- **Exercise input**
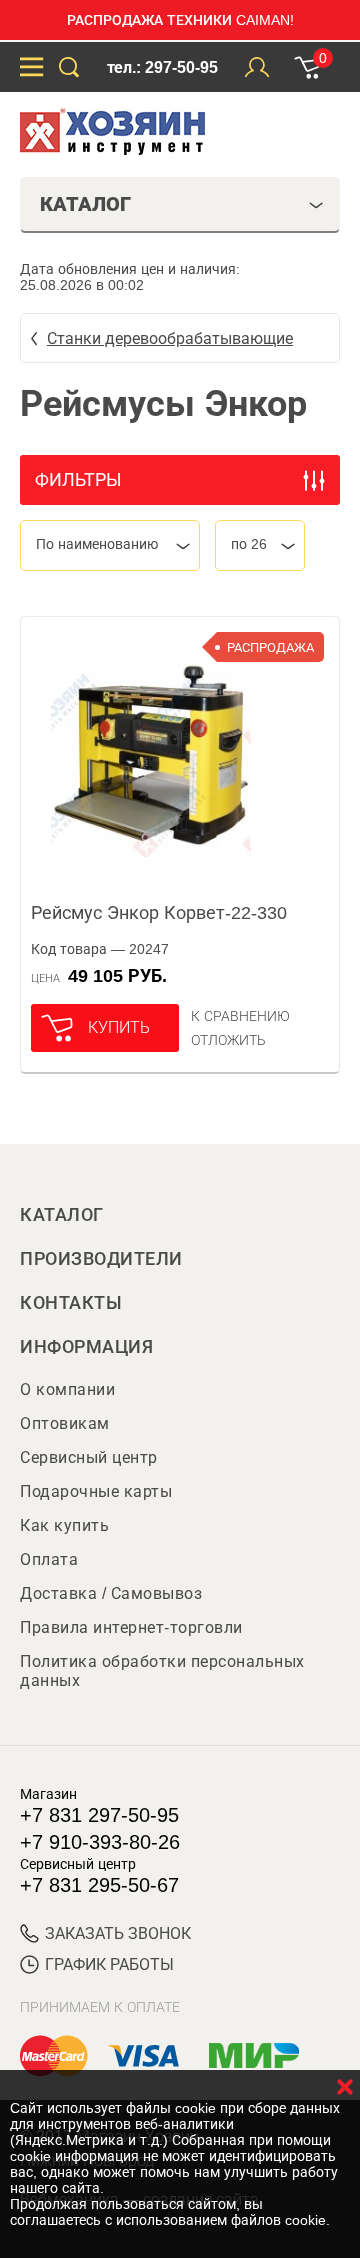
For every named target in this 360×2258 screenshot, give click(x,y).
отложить (228, 1040)
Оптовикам (65, 1423)
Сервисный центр (89, 1457)
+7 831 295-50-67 (99, 1885)
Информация (86, 1347)
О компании (67, 1389)
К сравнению (240, 1016)
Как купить (64, 1525)
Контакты (71, 1303)
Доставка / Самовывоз (111, 1593)
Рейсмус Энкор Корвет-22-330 (159, 913)
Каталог (62, 1215)
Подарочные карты (96, 1491)
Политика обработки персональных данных (162, 1671)
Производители (101, 1259)
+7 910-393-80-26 (100, 1842)
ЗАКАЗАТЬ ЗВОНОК (118, 1933)
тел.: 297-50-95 (162, 67)
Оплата (49, 1559)
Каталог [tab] (85, 204)
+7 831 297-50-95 (99, 1815)
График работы (109, 1964)
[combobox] (110, 545)
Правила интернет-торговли (131, 1627)
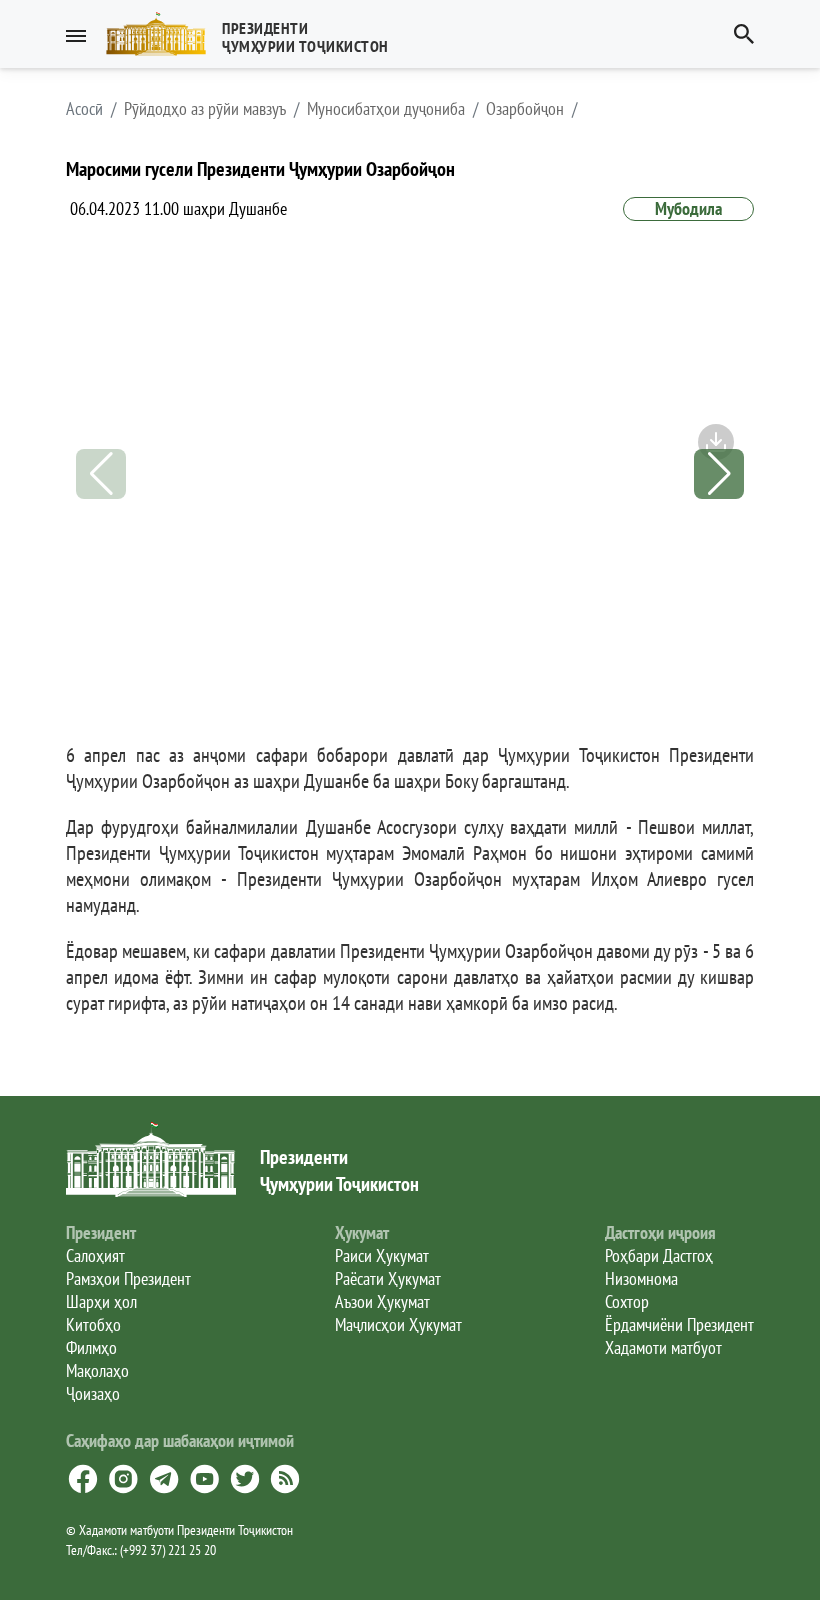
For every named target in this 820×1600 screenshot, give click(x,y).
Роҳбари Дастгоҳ (659, 1255)
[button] (255, 34)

- **Assignment**
Reproduce the listing in full and exactly, excluding any pictures it holds.

- **Completed task**
For every named target in this 360×2258 screenshot, give click(x,y).
отложить (228, 1040)
Оптовикам (65, 1423)
Сервисный центр (89, 1457)
+7 831 295-50-67 (99, 1885)
Информация (86, 1347)
О компании (67, 1389)
К сравнению (240, 1016)
Как купить (64, 1525)
Контакты (71, 1303)
Доставка / Самовывоз (111, 1593)
Рейсмус Энкор Корвет-22-330 (159, 913)
Каталог (62, 1215)
Подарочные карты (96, 1491)
Политика обработки персональных данных (162, 1671)
Производители (101, 1259)
+7 910-393-80-26 (100, 1842)
ЗАКАЗАТЬ ЗВОНОК (118, 1933)
тел.: 297-50-95 (162, 67)
Оплата (49, 1559)
Каталог [tab] (85, 204)
+7 831 297-50-95 (99, 1815)
График работы (109, 1964)
[combobox] (110, 545)
Правила интернет-торговли (131, 1627)
For every named target in this 820×1600 screenshot, give click(x,y).
Роҳбари Дастгоҳ (659, 1255)
[button] (255, 34)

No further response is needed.